* Exercise goal *
Don't include pictures. Quote the lines below from the first through the line that contains "22/08/2026 (68, 2024)".

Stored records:
Start of Block

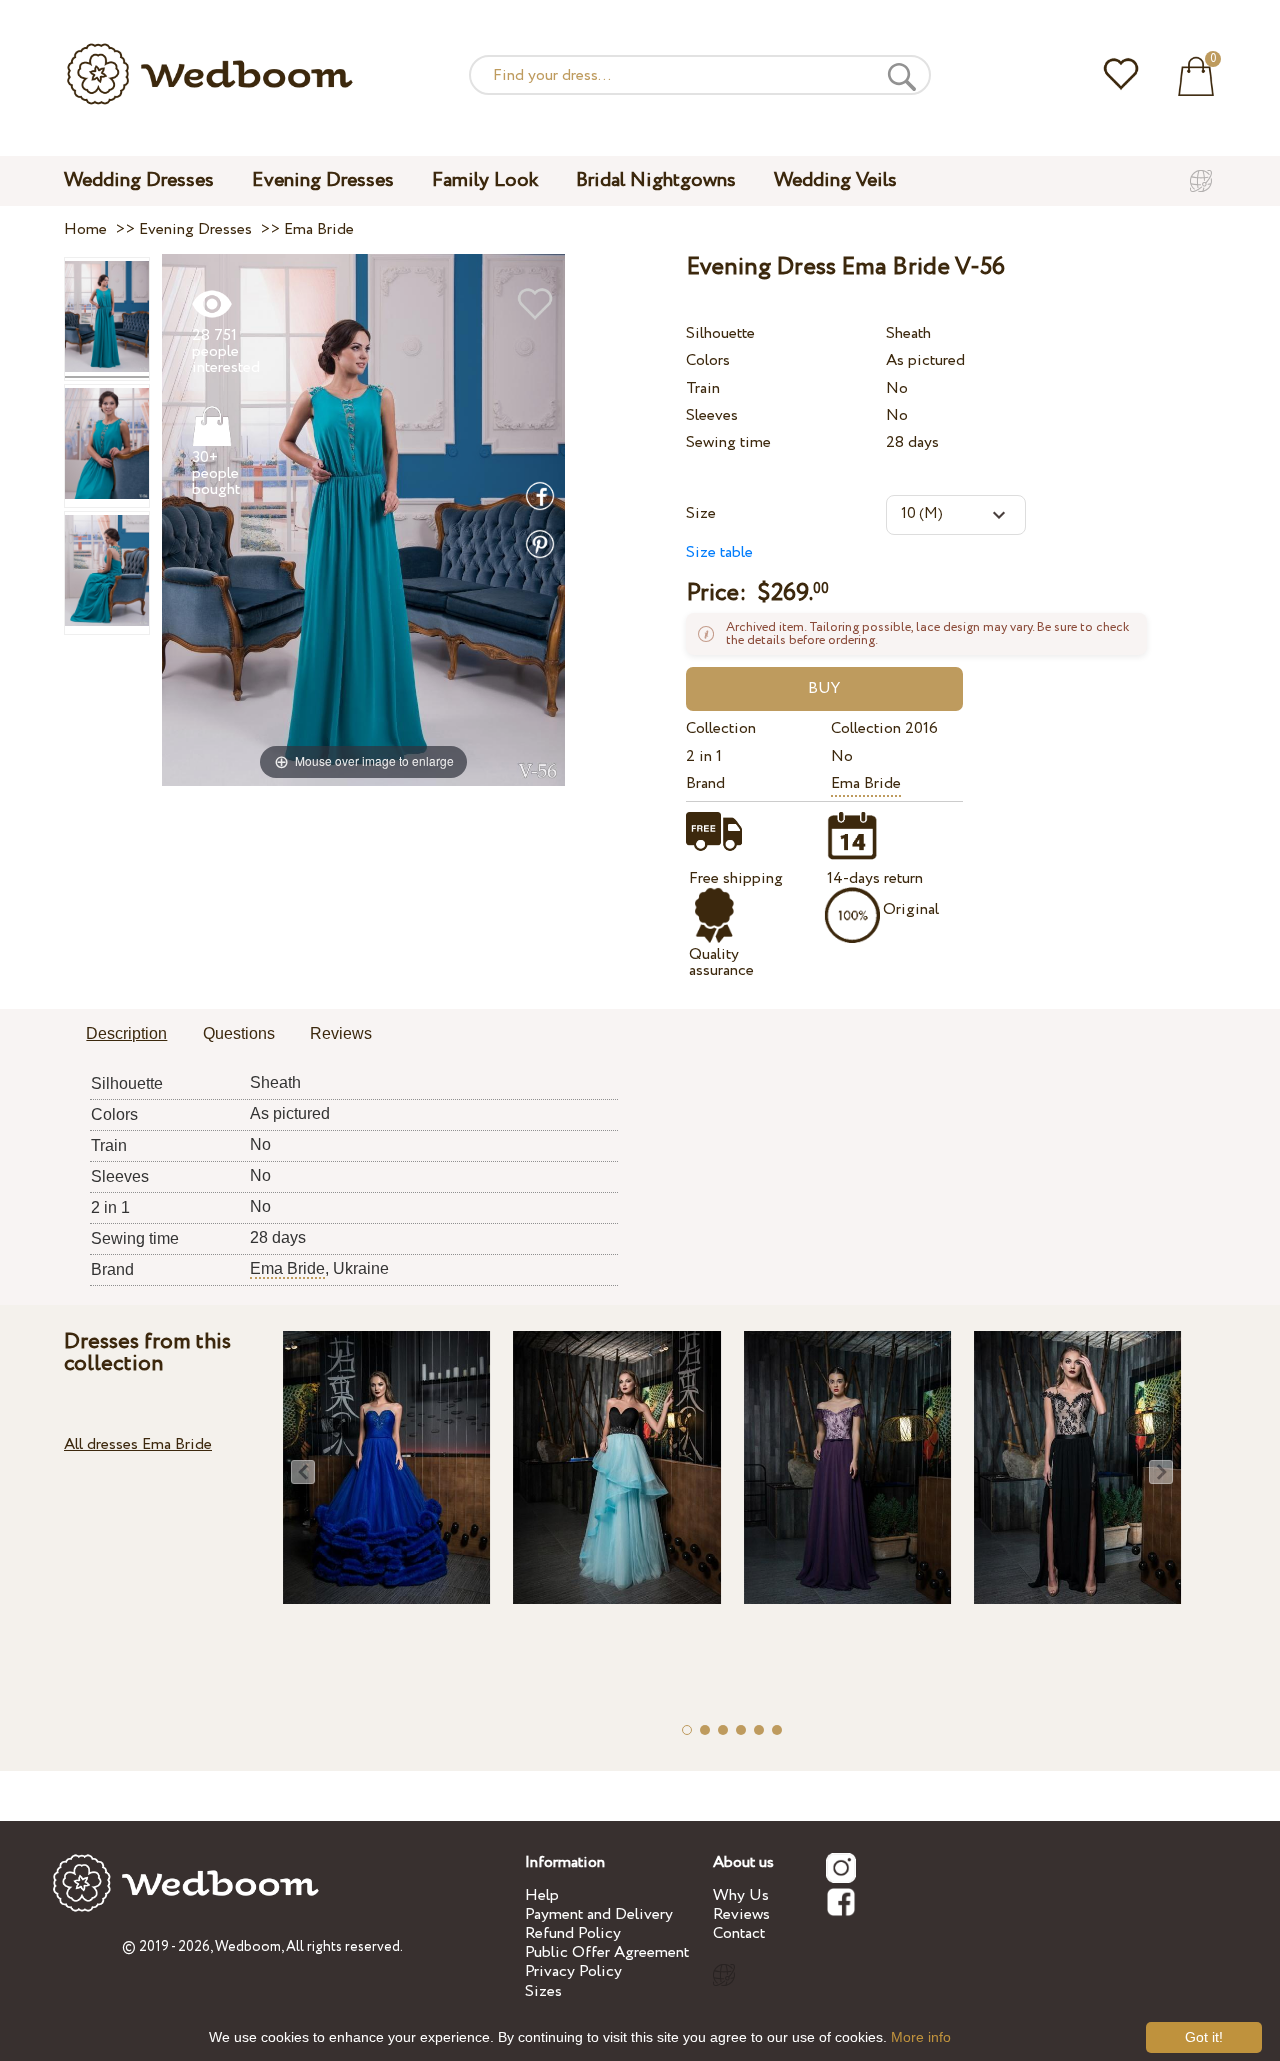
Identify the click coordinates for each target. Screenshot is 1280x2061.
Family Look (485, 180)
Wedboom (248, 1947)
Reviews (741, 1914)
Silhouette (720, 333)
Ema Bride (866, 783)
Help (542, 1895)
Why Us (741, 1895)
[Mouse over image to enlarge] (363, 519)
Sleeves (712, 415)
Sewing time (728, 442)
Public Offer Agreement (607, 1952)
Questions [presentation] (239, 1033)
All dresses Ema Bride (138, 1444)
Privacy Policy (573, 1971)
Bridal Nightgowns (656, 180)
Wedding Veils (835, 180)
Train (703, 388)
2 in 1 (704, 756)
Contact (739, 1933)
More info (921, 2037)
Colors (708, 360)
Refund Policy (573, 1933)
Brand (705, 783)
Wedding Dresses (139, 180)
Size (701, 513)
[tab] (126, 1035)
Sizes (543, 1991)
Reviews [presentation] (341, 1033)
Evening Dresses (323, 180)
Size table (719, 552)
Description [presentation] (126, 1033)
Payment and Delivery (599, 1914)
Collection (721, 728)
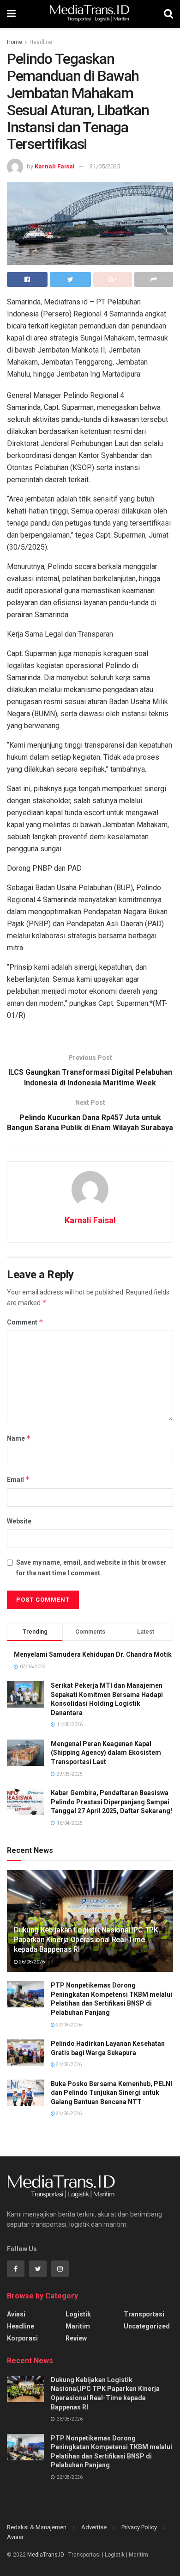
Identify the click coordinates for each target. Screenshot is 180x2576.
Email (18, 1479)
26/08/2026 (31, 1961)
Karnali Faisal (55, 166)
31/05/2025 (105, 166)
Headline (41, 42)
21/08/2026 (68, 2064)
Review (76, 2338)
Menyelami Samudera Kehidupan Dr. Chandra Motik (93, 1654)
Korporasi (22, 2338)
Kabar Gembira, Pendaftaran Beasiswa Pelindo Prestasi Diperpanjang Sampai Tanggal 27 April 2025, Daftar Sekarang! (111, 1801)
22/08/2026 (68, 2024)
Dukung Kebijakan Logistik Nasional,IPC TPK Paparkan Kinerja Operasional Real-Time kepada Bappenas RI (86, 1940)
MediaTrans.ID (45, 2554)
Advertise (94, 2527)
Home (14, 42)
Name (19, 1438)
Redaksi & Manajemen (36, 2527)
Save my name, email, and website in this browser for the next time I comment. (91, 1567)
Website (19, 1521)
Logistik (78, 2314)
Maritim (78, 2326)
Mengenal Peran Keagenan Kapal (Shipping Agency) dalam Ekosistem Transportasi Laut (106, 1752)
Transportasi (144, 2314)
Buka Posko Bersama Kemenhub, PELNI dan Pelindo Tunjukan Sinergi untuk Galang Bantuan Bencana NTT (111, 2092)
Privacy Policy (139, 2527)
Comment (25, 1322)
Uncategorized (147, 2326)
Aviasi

End of Block

* Exercise response *
Identify the click coordinates for each target. Screenshot is 1280x2061.
Family Look (485, 180)
Wedboom (248, 1947)
Reviews (741, 1914)
Silhouette (720, 333)
Ema Bride (866, 783)
Help (542, 1895)
Why Us (741, 1895)
[Mouse over image to enlarge] (363, 519)
Sleeves (712, 415)
Sewing time (728, 442)
Public Offer Agreement (607, 1952)
Questions [presentation] (239, 1033)
All dresses Ema Bride (138, 1444)
Privacy Policy (573, 1971)
Bridal Nightgowns (656, 180)
Wedding Veils (835, 180)
Train (703, 388)
2 in 1 (704, 756)
Contact (739, 1933)
More info (921, 2037)
Colors (708, 360)
Refund Policy (573, 1933)
Brand (705, 783)
Wedding Dresses (139, 180)
Size (701, 513)
[tab] (126, 1035)
Sizes (543, 1991)
Reviews [presentation] (341, 1033)
Evening Dresses (323, 180)
Size table (719, 552)
Description [presentation] (126, 1033)
Payment and Delivery (599, 1914)
Collection (721, 728)
Identify the click coordinates for each target. Screenshot is 180x2576.
Email (18, 1479)
26/08/2026 (31, 1961)
Karnali Faisal (55, 166)
31/05/2025 (105, 166)
Headline (41, 42)
21/08/2026 (68, 2064)
Review (76, 2338)
Menyelami Samudera Kehidupan Dr. Chandra Motik (93, 1654)
Korporasi (22, 2338)
Kabar Gembira, Pendaftaran Beasiswa Pelindo Prestasi Diperpanjang Sampai Tanggal 27 April 2025, Daftar Sekarang! (111, 1801)
22/08/2026 (68, 2024)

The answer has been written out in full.